Mida, che era presente, fece uno dei suoi errori madornali. L’altro era stato quello di chiedere a Bacco, che voleva premiarlo per una buona azione, di poter trasformare in oro tutto quello con cui veniva a contatto. Dimenticando che doveva pur mangiare e che l’oro è ben poco commestibile.
Insomma, nella sua sventatezza consueta, il re Mida offende Apollo, che lo punisce facendogli crescere un bel paio di orecchie d’asino.
Vi mostro un particolare del dipinto di Botticelli La Calunnia, in cui il re compare con i suoi cattivi consiglieri.
E, per finire, una barzelletta. A me le barzellette piacciono di rado ma questa è surreale e la raccontava benissimo un ragazzo della mia comitiva estiva, un autentico barzellettiere, che in quelle sere di agosto in cui si doveva tirare tardi per principio, quando avevamo già ballato, bevuto e fumato (ormai ero cresciuta), ci intratteneva su nostra richiesta, quasi sempre con il medesimo repertorio.
La faceva lunghissima, ma io ve la sintetizzo.
Dunque un uomo aspetta ansioso fuori dalla sala parto.

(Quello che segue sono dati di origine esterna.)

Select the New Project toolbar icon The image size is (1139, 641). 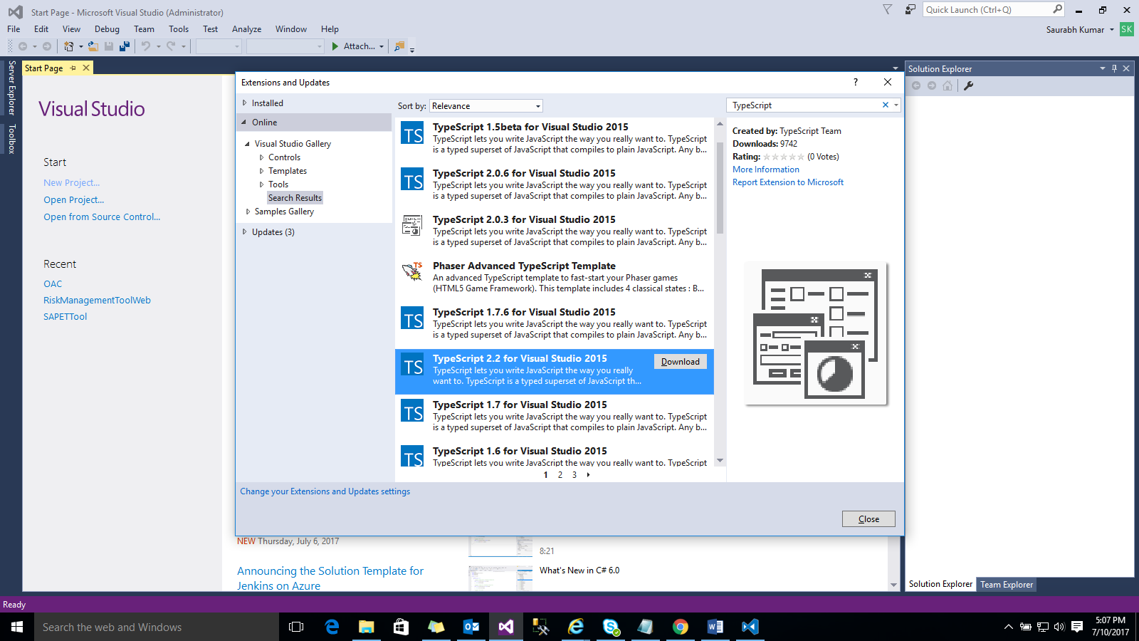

A un certo punto esce finalmente l’ostetrico con fra le braccia un fagotto. Con cautela gli dice che la moglie sta bene ma che il neonato ha qualche problema, insomma, non ha finito di formarsi.
L’uomo si preoccupa, però è contento lo stesso e dice ma no, ma che importa, se pure il bambino non ha le gambine, lui lo trasporterà e potrà abbracciarlo. Il medico scuote la testa e gli dice che non ha nemmeno le braccia. Il neo papà un po’ si strazia, poi si riprende e dice ma che importa, parleranno e si diranno cose bellissime.
No, perché non ha nemmeno la bocca.
Allora vedranno insieme il mondo e sarà il padre a dirigere il suo sguardo.
Non ha gli occhi.
Ma, allora?
L’ostetrico scarta il fagotto e il padre vede un enorme orecchio.
Singhiozza, si commuove, si riprende, mormora: «Figlio mio!».
E il medico, un po’ esitante, gli fa: «Parli più forte, è sordo».